With all the open land in America it makes sense to me that they could create reservations for homeless people, where they could at least get the basic necessities. Allowing citizens to sleep on the street and forage garbage cans for food is a sure sign that a society is on the wrong path and that dark days lie ahead. For someone who has spent his life hopping and jumping from place to place it sure would be a relief to know that I had somewhere to go to when I grow old. I’ve just had bad luck. It can happen to anyone.
It took two hours to get to Makaha on the number 2 bus. I got off at the end of the line and walked back to a beach that said the Makaha Surf Club. There was a sign specifying it was for locals only. As I walked up with my ukelele I heard someone comment about the haole boy. I could’ve been back in elementary school again, a shy, white child among the natives. There was a picnic table that I sat down and started to play on. For some reason, I wasn’t feeling the vibe. The strings seemed too loose and were buzzing on the neck. I moved locations a few times, but never once got comfortable.

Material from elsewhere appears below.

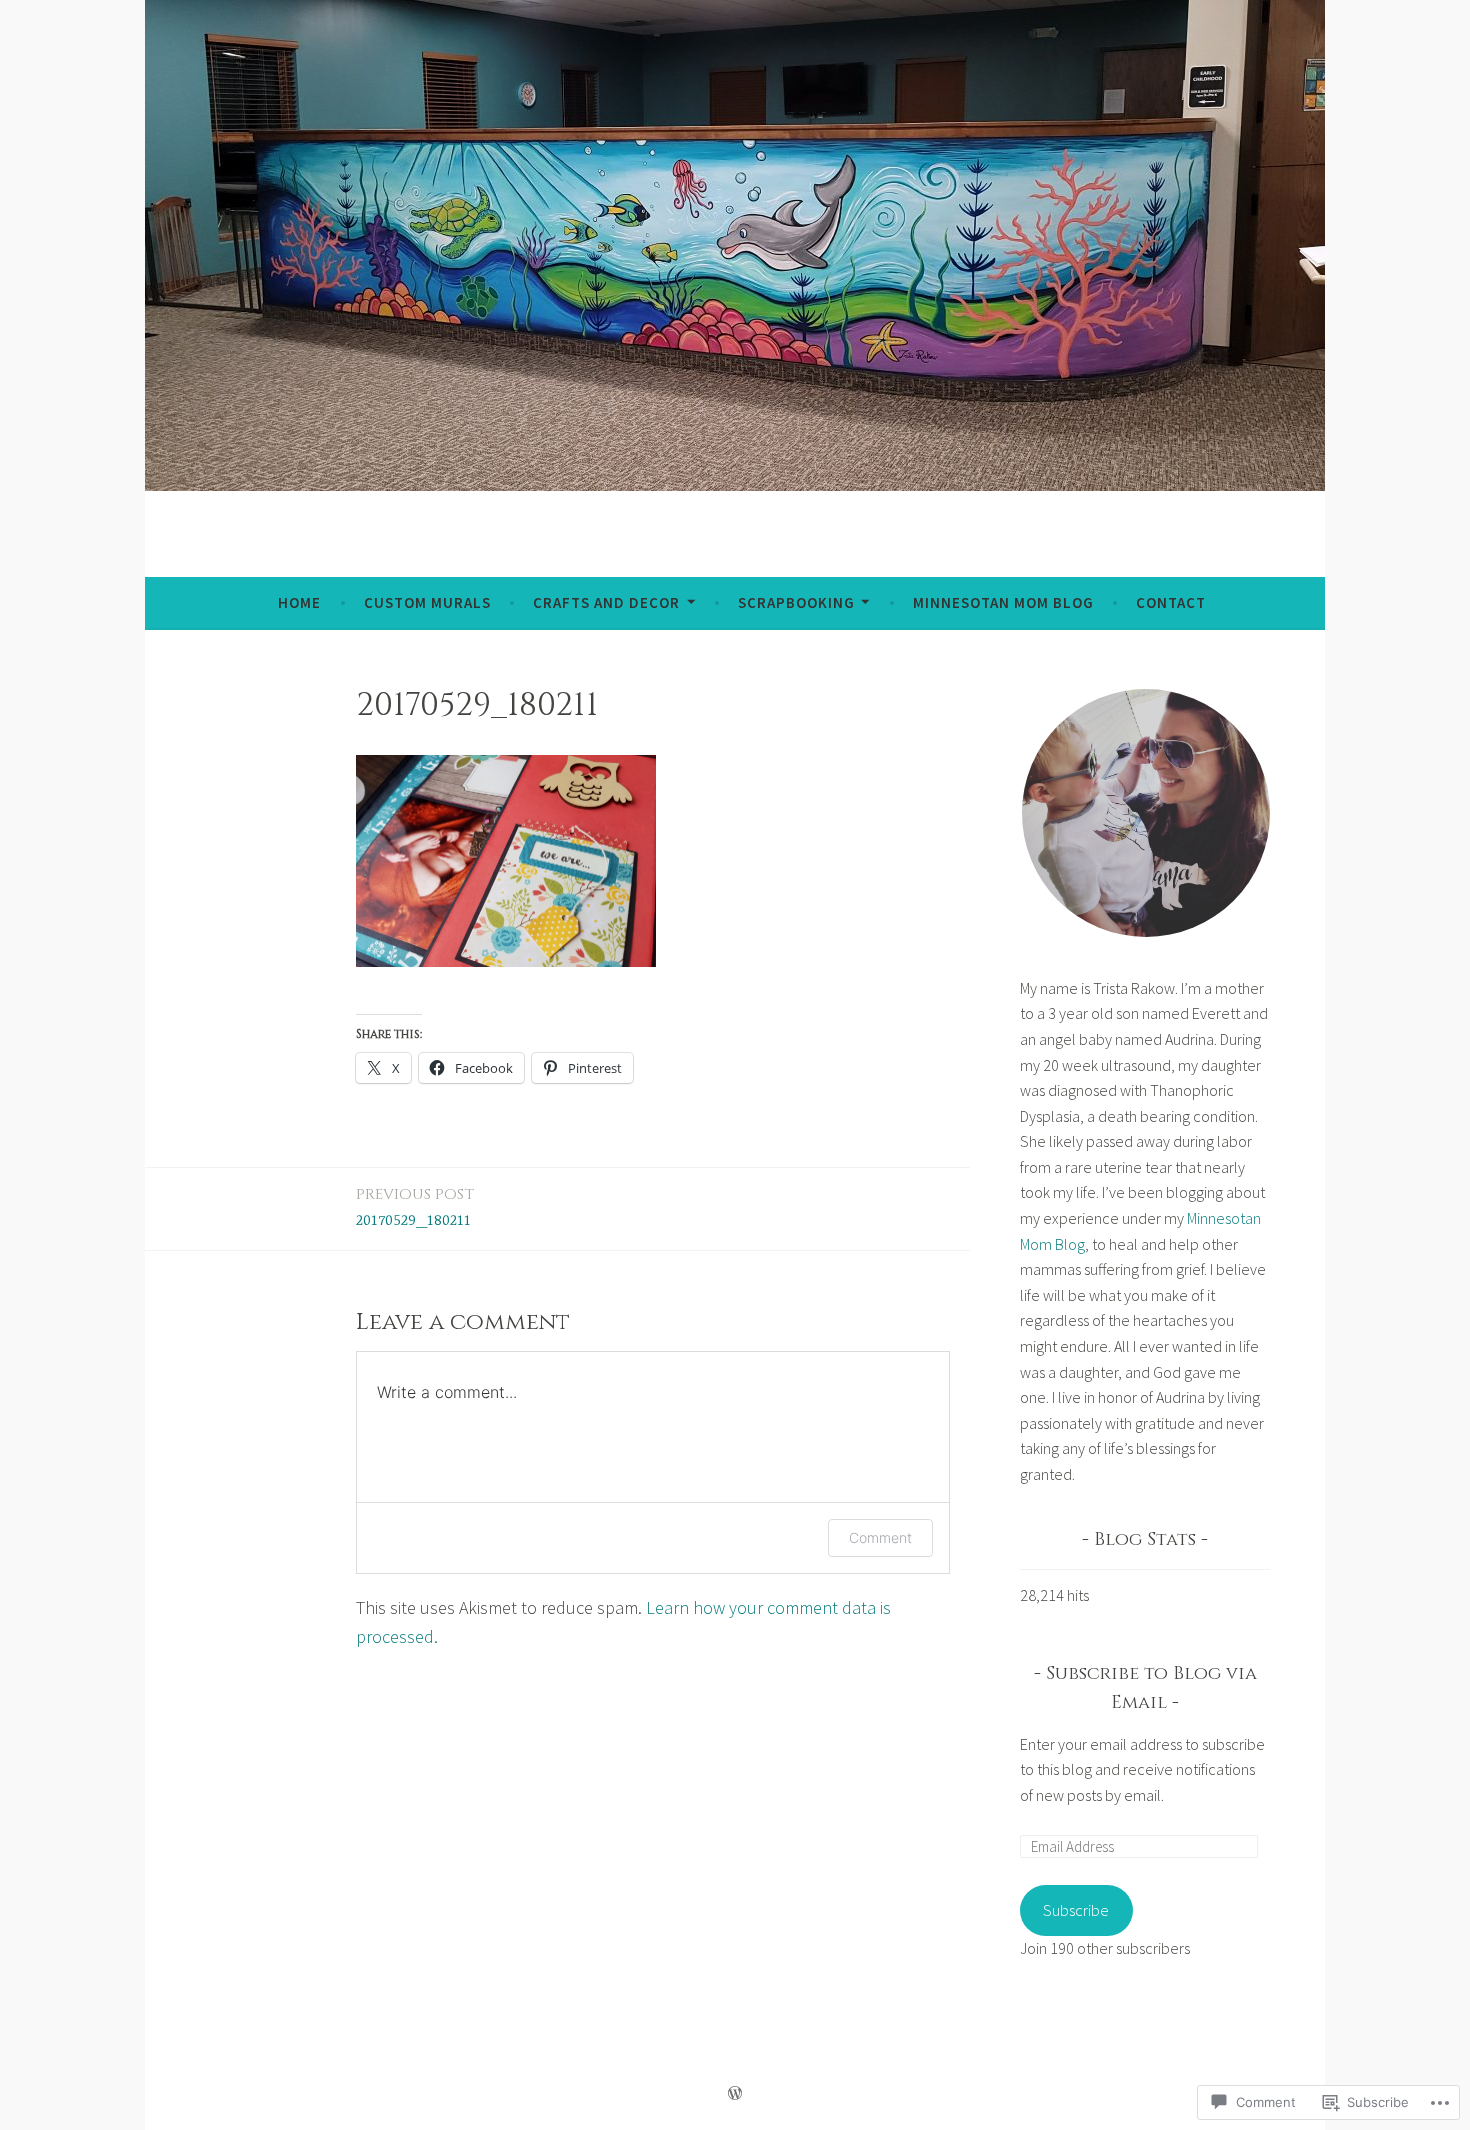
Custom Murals (427, 602)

When the return bus showed up, I went and got back on it, only having spent an hour or two in Makaha. It only traveled about two miles before the driver pulled over for a half hour lunch break. When we started up again, I was riding on the side of the bus that faced the sea. I could see all of the tents and encampments wedged into the bluffs.
When I got back to the hostel, there was a guy moving into the bunk above me. He was from Ohio, but claimed to have spent a lot of time in Honolulu. Now he was testing the waters again to see what it would be like to try to live there. The problem was the cost of living. Many people need to work two or three jobs to afford living in Hawaii. They say that’s the price of living in paradise. I say if that’s the price, then it isn’t paradise. Guatemala was starting to sound like the Garden of Eden.